Nevertheless, even though genuine mahogany is imported and sold in violation of the law, most of the mahogany sold in the US is not genuine mahogany, but rather one of several other woods that has a similar appearance to mahogany. The most common of these is African mahogany, which grows in the western part of the African continent. Although this is technically a different species of wood, it is similar enough looking that some sellers are not honest enough to identify clearly what it is they are selling. Trees grow to 130 feet tall and 3 – 5 feet in diameter, giving a good amount of wood per tree.
So, how can we tell the difference between true mahogany and African mahogany? To start with, check the price the wood is being sold for. True mahogany sells for about twice the price of African mahogany, putting its price higher than walnut and maple. Since the color range of the two woods overlaps, it is hard to tell the difference by looking at the color. However, African mahogany will not have the deep red tones of true mahogany. For the most sure identification look at the grain, especially the end grain. African mahogany will at times have interlocking grain, which does not happen in genuine mahogany. The pores will look different in that the pores in true mahogany will be consistent, set in rows. The pores in African mahogany will not be as uniform in size or location.
Nevertheless, both woods are similar to work with. The fine, uniform grain is easy to work with, giving the appearance of being perfect for carving; there has been much carved mahogany furniture made through the years. African mahogany does have a tendency towards tearout, making it necessary to take extreme care when cutting it, especially when cross-cutting. The normal methods to prevent tearout are effective when strictly used. The wood glues and finishes extremely well. Other than that, it is an easy, consistent wood to work with.

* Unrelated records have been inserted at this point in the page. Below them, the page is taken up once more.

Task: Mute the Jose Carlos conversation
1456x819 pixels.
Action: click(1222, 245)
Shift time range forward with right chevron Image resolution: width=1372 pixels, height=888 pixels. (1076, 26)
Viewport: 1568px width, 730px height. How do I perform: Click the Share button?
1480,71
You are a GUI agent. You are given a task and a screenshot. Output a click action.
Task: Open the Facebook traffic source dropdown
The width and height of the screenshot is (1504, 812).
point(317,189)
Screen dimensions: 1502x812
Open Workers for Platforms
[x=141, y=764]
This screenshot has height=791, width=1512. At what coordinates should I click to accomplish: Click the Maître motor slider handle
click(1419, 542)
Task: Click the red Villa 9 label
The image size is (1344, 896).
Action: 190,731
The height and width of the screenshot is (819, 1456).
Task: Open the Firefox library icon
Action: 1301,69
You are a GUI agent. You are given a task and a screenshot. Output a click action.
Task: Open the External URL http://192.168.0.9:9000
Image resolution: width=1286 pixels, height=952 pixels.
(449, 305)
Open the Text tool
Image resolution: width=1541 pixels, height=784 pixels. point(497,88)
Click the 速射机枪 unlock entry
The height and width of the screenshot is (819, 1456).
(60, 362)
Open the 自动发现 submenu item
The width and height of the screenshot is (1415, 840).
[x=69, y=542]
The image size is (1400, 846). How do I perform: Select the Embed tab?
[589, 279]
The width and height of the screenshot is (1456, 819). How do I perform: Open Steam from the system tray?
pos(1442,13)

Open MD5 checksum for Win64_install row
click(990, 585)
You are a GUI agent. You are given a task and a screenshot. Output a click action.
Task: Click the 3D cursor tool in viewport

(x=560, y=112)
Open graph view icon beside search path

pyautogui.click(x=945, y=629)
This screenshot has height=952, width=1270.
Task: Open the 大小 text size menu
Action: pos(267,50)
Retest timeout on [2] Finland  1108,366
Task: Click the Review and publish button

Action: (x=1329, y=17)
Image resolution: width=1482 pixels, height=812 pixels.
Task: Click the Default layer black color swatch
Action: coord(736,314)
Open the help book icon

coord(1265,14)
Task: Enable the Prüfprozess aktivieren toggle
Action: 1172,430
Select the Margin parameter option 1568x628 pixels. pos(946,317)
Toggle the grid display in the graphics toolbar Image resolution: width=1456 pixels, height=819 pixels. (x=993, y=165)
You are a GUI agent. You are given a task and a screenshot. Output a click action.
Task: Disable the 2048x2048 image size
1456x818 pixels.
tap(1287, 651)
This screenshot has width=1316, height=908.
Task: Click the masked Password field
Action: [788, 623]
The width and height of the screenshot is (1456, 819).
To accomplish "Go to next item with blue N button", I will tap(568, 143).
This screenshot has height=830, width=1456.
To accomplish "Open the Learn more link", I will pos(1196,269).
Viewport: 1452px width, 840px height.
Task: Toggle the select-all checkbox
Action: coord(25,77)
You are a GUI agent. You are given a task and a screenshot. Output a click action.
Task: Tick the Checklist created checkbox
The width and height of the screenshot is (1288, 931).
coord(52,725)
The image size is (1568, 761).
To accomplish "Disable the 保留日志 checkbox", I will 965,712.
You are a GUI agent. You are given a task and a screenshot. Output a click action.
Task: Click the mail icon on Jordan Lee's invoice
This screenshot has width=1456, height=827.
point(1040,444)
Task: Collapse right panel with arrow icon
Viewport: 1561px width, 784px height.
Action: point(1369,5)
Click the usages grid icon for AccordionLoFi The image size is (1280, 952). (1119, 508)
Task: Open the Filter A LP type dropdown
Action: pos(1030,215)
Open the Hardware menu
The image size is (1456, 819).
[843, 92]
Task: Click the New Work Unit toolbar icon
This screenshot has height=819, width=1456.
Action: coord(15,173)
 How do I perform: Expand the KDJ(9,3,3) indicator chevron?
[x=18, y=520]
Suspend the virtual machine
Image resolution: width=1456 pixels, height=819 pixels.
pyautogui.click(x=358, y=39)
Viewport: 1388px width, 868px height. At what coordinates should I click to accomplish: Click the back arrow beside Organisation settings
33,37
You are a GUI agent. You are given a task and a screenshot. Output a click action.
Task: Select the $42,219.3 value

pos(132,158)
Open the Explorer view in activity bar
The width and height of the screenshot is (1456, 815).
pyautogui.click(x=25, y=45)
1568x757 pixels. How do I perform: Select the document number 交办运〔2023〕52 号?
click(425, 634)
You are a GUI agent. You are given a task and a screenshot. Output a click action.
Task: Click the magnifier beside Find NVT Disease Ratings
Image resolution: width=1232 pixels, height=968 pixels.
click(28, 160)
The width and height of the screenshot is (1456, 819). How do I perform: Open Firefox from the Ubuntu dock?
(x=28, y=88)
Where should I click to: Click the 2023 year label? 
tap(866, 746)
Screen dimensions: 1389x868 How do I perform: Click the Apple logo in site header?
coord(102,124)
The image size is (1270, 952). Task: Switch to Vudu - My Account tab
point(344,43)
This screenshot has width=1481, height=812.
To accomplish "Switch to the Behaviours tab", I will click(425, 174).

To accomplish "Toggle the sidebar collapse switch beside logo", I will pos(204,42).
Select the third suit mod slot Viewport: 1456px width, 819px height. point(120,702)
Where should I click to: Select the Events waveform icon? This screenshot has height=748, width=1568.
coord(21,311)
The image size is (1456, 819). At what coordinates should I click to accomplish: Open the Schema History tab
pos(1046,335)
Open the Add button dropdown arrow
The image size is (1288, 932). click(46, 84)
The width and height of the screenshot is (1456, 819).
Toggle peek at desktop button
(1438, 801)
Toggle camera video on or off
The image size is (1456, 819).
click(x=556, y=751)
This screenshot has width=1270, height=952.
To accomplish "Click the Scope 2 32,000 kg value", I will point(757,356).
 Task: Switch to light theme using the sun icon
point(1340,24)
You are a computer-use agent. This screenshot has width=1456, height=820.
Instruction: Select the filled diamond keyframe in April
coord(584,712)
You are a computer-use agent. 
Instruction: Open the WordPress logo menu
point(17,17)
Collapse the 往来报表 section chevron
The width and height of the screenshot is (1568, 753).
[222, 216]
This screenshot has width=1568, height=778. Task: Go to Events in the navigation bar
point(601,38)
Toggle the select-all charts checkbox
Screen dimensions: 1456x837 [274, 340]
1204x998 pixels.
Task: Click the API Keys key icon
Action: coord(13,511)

All species of mahogany are considered to be durable and long-lasting, with some resistance to rot and wood-eating insects. However, it is not fully resistant. The wood is water-resistant, explaining its popularity in the boat building business. Once the wood is dried, it is extremely stable, which does not shrink and will not warp. While the color may vary, coloration within the boards from a specific tree will be extremely consistent. Even so, it will have a tendency to darken somewhat over time.
In addition to being a favorite for furniture making, mahogany has always been a favorite for interior trim and boatbuilding. Variations of mahogany are probably the most common wood for decks, trim and cabin accouterments in boats of all sizes. African mahogany is readily available as both lumber and hardwood plywood. The pricing for hardwood plywood is on the low end of the range for hardwood plywood varieties.